▸ DATA RECORDS:
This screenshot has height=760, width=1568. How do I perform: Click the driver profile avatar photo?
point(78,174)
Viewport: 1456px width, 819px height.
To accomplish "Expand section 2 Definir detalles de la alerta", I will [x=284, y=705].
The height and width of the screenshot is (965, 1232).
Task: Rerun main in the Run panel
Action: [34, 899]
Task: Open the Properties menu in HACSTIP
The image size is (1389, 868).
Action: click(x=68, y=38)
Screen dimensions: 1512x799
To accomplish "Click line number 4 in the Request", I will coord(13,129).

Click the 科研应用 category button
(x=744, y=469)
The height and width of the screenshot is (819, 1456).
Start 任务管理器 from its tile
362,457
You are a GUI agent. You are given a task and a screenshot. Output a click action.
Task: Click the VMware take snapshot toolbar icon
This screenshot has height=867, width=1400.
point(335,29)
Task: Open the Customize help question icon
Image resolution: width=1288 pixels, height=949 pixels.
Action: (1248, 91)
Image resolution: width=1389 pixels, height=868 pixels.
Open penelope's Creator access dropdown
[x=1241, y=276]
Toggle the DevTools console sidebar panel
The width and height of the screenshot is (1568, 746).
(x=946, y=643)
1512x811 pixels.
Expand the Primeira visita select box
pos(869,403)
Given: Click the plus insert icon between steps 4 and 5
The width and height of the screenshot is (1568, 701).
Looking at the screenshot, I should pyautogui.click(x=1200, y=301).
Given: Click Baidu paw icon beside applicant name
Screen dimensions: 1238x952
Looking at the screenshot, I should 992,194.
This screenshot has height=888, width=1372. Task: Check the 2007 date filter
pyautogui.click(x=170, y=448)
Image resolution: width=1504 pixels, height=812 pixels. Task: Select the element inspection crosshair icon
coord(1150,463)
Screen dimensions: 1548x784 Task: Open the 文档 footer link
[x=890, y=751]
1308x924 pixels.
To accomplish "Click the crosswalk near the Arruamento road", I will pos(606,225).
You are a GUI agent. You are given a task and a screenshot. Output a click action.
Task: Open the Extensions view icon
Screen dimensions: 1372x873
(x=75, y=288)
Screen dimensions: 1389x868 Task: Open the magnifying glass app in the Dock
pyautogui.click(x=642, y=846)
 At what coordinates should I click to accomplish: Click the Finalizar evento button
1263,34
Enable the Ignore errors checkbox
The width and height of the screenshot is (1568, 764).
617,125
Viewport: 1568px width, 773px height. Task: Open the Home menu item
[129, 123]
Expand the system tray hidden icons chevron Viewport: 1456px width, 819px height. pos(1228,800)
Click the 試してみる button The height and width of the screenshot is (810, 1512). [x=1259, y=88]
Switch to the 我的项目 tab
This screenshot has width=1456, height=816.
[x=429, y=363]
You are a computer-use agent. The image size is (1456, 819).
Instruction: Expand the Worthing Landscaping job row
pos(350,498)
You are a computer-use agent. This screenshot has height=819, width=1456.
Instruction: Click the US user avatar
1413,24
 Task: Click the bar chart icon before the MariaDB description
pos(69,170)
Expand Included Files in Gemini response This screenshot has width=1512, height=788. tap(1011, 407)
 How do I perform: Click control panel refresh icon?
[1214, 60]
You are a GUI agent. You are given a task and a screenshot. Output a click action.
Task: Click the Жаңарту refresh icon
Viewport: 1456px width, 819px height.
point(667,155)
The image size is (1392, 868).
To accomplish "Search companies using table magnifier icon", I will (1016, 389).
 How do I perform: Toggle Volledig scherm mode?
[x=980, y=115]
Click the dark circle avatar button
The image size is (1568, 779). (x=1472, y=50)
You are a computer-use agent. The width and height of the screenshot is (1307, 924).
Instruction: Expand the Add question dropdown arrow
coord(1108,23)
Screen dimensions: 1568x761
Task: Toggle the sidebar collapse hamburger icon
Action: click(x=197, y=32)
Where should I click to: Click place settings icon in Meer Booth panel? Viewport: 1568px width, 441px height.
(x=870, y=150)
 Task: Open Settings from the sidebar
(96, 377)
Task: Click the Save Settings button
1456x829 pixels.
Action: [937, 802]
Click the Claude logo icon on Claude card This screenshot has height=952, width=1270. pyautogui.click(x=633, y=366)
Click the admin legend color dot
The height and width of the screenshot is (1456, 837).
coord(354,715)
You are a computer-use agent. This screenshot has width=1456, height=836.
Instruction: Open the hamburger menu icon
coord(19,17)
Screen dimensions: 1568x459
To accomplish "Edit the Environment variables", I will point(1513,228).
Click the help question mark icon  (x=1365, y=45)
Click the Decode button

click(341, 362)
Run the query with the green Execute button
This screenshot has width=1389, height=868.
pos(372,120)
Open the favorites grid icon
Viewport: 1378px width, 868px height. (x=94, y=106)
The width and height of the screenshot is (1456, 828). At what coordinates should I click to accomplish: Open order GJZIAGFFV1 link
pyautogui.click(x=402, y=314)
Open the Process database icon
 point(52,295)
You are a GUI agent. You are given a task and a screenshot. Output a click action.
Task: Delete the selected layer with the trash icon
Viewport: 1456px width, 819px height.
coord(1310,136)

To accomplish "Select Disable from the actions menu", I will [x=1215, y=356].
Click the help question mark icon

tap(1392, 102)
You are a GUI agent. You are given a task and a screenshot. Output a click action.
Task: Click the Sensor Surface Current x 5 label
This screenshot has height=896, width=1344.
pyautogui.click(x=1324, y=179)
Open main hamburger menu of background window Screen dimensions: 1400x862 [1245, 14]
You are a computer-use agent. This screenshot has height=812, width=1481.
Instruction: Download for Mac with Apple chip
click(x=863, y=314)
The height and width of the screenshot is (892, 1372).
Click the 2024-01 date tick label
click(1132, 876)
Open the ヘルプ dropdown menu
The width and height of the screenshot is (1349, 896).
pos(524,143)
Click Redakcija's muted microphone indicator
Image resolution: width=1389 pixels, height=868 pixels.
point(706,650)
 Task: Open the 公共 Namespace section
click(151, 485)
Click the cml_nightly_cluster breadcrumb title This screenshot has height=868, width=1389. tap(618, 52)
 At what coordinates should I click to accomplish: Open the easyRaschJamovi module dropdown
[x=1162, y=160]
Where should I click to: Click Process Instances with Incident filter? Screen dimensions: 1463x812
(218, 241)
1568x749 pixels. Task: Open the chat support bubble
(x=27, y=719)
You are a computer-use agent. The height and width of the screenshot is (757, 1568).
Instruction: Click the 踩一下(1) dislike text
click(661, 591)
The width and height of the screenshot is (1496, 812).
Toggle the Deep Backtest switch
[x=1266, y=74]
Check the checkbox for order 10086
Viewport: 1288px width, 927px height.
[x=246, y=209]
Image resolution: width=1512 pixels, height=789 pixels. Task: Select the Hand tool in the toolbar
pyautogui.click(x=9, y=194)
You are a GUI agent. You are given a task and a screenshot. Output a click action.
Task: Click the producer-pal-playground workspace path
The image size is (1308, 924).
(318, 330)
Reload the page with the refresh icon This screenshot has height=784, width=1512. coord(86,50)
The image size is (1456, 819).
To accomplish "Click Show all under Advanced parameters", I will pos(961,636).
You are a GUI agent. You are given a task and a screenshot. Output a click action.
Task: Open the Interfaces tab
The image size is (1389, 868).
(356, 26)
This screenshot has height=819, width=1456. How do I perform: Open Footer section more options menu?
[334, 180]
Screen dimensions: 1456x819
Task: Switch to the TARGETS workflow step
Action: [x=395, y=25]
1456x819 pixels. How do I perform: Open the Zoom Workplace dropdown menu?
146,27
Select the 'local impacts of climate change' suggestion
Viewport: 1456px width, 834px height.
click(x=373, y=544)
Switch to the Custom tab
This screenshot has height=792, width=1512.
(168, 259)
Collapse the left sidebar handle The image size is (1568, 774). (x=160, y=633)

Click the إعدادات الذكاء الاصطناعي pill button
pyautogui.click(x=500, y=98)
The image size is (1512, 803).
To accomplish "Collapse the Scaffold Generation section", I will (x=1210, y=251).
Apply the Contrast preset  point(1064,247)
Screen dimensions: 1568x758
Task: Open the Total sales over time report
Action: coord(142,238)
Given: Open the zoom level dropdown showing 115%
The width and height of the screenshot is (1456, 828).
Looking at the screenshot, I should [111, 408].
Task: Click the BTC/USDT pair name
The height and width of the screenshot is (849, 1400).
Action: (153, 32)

▸ THE PROBLEM:
Could you write out, exactly as they stand, only the lines above that begin at the line with "The image size is (1308, 924)." and stop after the line with "The image size is (1512, 803)."?

▸ WORKED SOLUTION:
The image size is (1308, 924).
(318, 330)
Reload the page with the refresh icon This screenshot has height=784, width=1512. coord(86,50)
The image size is (1456, 819).
To accomplish "Click Show all under Advanced parameters", I will pos(961,636).
You are a GUI agent. You are given a task and a screenshot. Output a click action.
Task: Open the Interfaces tab
The image size is (1389, 868).
(356, 26)
This screenshot has height=819, width=1456. How do I perform: Open Footer section more options menu?
[334, 180]
Screen dimensions: 1456x819
Task: Switch to the TARGETS workflow step
Action: [x=395, y=25]
1456x819 pixels. How do I perform: Open the Zoom Workplace dropdown menu?
146,27
Select the 'local impacts of climate change' suggestion
Viewport: 1456px width, 834px height.
click(x=373, y=544)
Switch to the Custom tab
This screenshot has height=792, width=1512.
(168, 259)
Collapse the left sidebar handle The image size is (1568, 774). (x=160, y=633)

Click the إعدادات الذكاء الاصطناعي pill button
pyautogui.click(x=500, y=98)
The image size is (1512, 803).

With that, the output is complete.